Beck’s ‘Black Robe Regiment’

Fox News talk show host Glenn Beck has clearly climbed aboard the religious right’s campaign to organize fundamentalist clergy in support of its political agenda. After talking to Texan and pseudo-historian David Barton, Beck announced at his recent Restoring Honor rally in Washington the formation of the so-called “Black Robe Regiment.” The name, Barton told him, harkens back to a group of evangelical ministers who supported the American Revolution.

Organizing fundamentalist clergy is not a new political strategy for the religious right. In 2005, for example, the Texas Restoration Project launched an effort to turn pulpits into campaign props for Gov. Rick Perry and like-minded politicians. You can read more about how the Texas Freedom Network helped expose the purpose and secretive funding behind the Texas Restoration Project here.

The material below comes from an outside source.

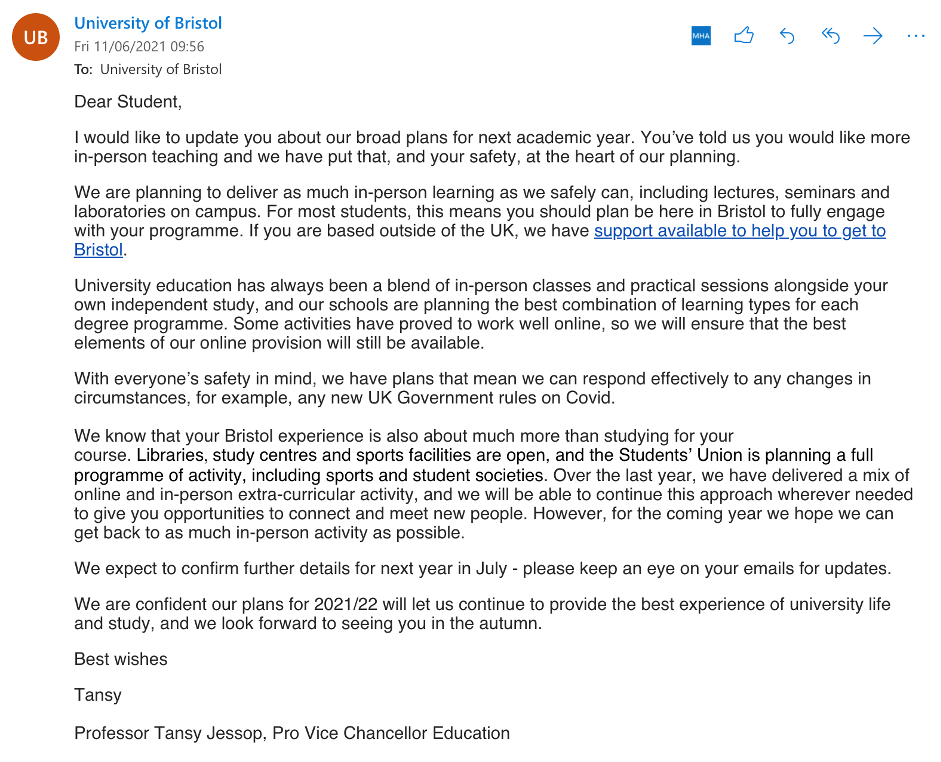The image size is (941, 762).
Task: Like this email with the thumbs-up icon
Action: 744,36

Barton was one of the organizers of the Restoration Project. Indeed, one of Barton’s responsibilities as a Republican Party functionary (as Texas GOP chair until a few years ago and working for the Republican National Committee in 2004) has been to recruit conservative clergy into the GOP and turn them into political activists in their own congregations. So it’s not surprising that he is helping Beck build a national clergy group to promote a far-right agenda now.

As MediaMatters reports, on his August 30 radio program Beck said he recently told a meeting of evangelical leaders that his new organization “has nothing to do with politics.” Yet at the same meeting, he said, he warned participants: “We’re about to lose our country, and we need to teach the principles of liberty and freedom.” Good grief.

Among those present at the meeting were conservative evangelical leaders active in the Christian Coalition, which was very successful in organizing and mobilizing religious fundamentalists to vote for Republicans in the 1980s early 1990s. Apparently, a number of participants were concerned by Beck’s Mormonism. But Beck suggests their hesitancy faded when Focus on the Family founder James Dobson spoke out in support of his effort. (Barton has also been defending Beck to skeptical conservative Christian evangelicals.)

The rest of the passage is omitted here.